RE: [squid-users] RE: Essential ICAP service eown error not working reliably from Justin Lawler on 2011-10-19 (squid-users)

From: Justin Lawler <jlawler_at_amdocs.com>
Date: Thu, 20 Oct 2011 03:44:26 +0000

Hi Amos,

We're seeing these OPTIONS health-check requests coming in every second in the ICAP server. Is this correct behavior?

Is this customizable in the squid.conf file? Or does squid calculate this setting itself?
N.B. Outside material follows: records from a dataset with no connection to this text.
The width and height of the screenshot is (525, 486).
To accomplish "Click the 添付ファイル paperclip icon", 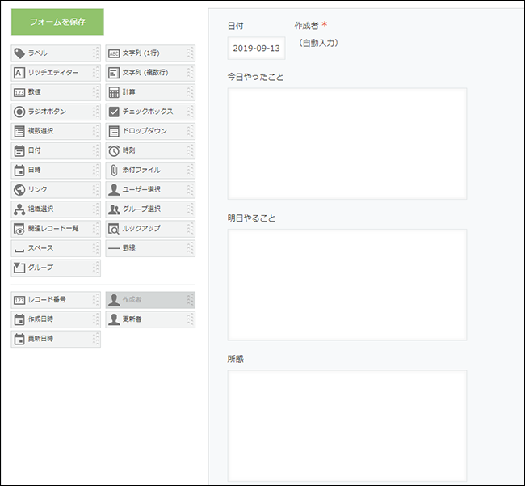I will coord(114,170).
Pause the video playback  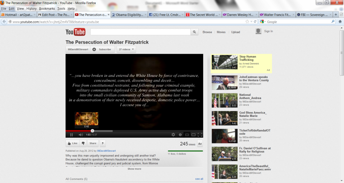pos(71,135)
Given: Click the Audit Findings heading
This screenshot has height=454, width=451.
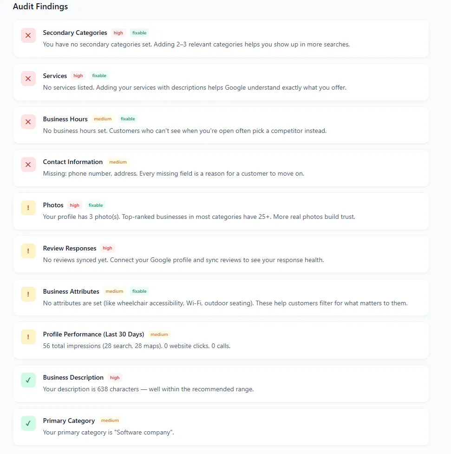Looking at the screenshot, I should [40, 7].
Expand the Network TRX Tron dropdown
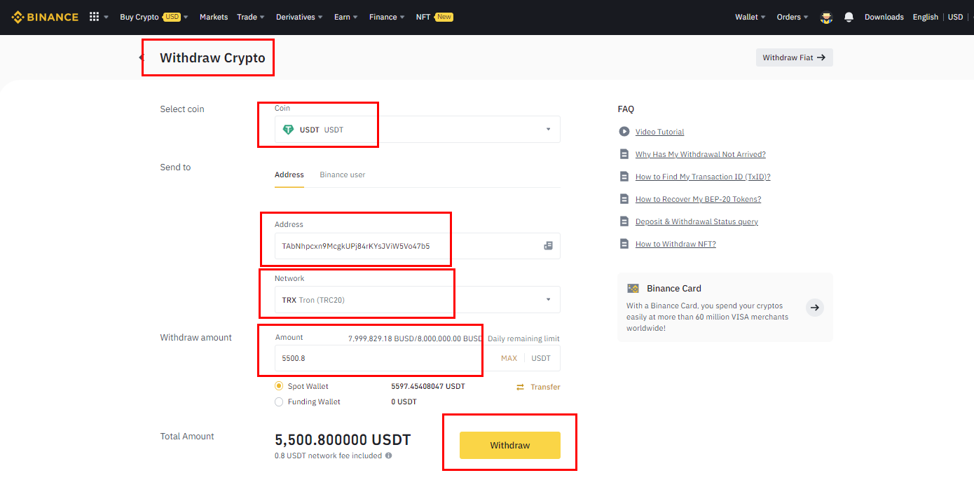The height and width of the screenshot is (487, 974). pyautogui.click(x=548, y=300)
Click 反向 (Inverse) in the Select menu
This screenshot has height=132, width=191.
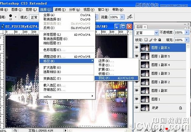click(48, 28)
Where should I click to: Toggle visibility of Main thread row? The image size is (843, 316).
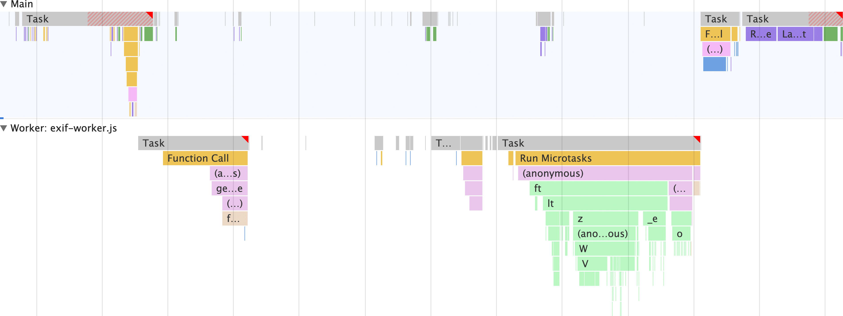5,4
We're seeing these requests come in every second in production, but in our test environment, they're coming in every 40-60 seconds - and we're a little confused as to why.

Thanks and regards,
Justin

-----Original Message-----
From: Justin Lawler
Sent: Tuesday, October 18, 2011 7:12 PM
To: squid-users_at_squid-cache.org
Subject: RE: [squid-users] RE: Essential ICAP service eown error not working reliably

HI Amos, thanks for that.

Yea - we're in the middle of running against a JVM with tuned GC settings, which we hope will resolve the issue.
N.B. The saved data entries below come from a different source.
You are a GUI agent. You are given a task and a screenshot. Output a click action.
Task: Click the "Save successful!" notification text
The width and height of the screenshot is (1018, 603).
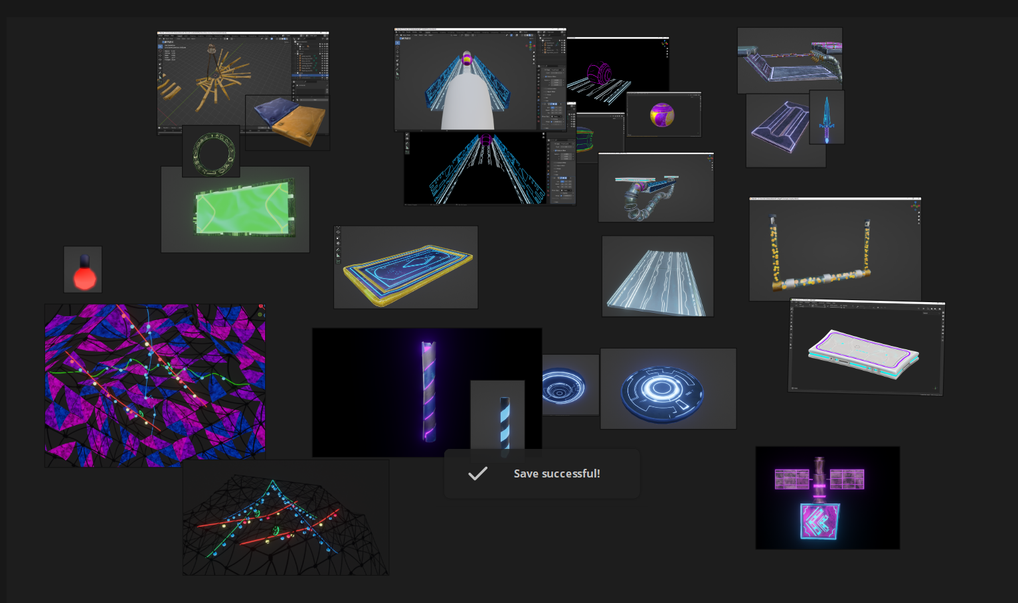coord(556,474)
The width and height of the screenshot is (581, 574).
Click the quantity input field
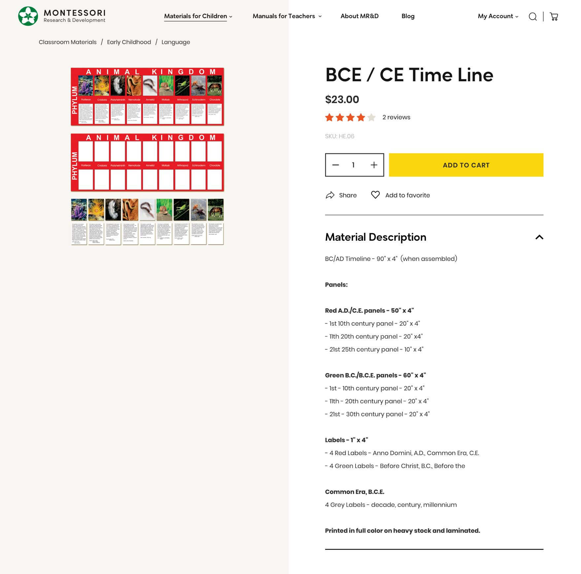[x=353, y=165]
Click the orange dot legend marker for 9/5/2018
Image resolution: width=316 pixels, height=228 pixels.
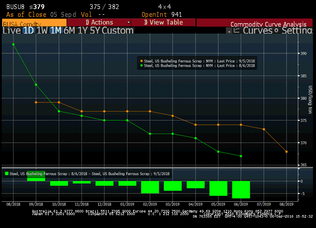(141, 62)
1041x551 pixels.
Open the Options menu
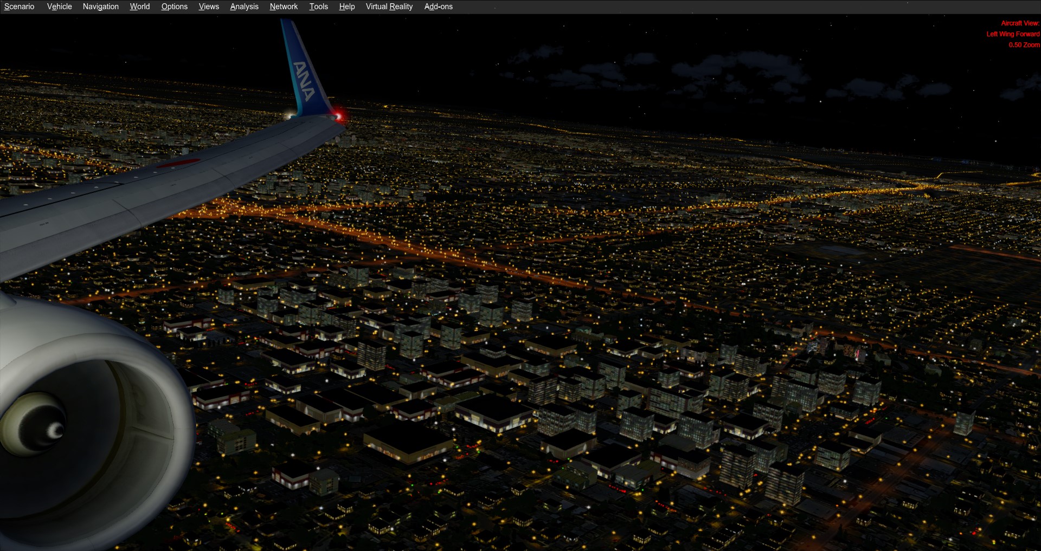click(x=174, y=7)
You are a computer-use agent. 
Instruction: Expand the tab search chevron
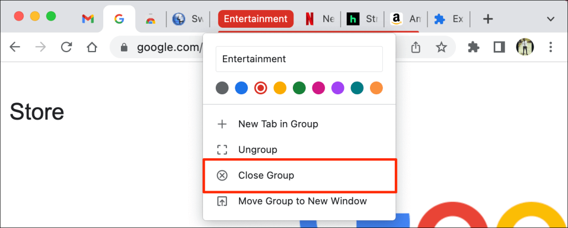[x=550, y=19]
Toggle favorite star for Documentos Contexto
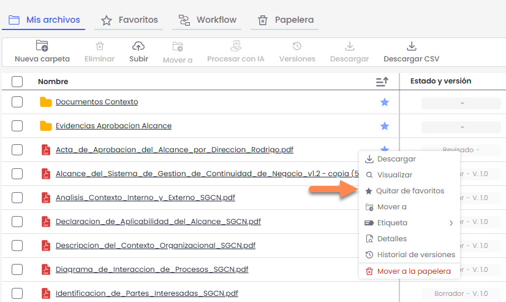This screenshot has height=302, width=506. 385,103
One problem is we need to be 100% the issue is being caused by long GC pauses, as the patch has to go into a busy production system. Currently we're not, as we're not always getting ICAP errors for every long GC pause - maybe only 20% of the time we're getting ICAP errors only.

Thanks,
Justin

-----Original Message-----
From: Amos Jeffries [mailto:squid3_at_treenet.co.nz]
Sent: Tuesday, October 18, 2011 7:03 PM
To: squid-users_at_squid-cache.org
Subject: Re: [squid-users] RE: Essential ICAP service eown error not working reliably

On 18/10/11 18:02, Justin Lawler wrote:
> Hi,
>
> Just a follow up to this. Anyone know how/when squid will trigger ICAP
> service as down?
>

When it stops responding.

> From ICAP logs, we can see squid is sending in an 'OPTIONS' request
> every second. Is this request a health-check on the ICAP service? Or
> is there any other function to it?
>

Yes, and yes. A service responding to OPTIONS is obviously running.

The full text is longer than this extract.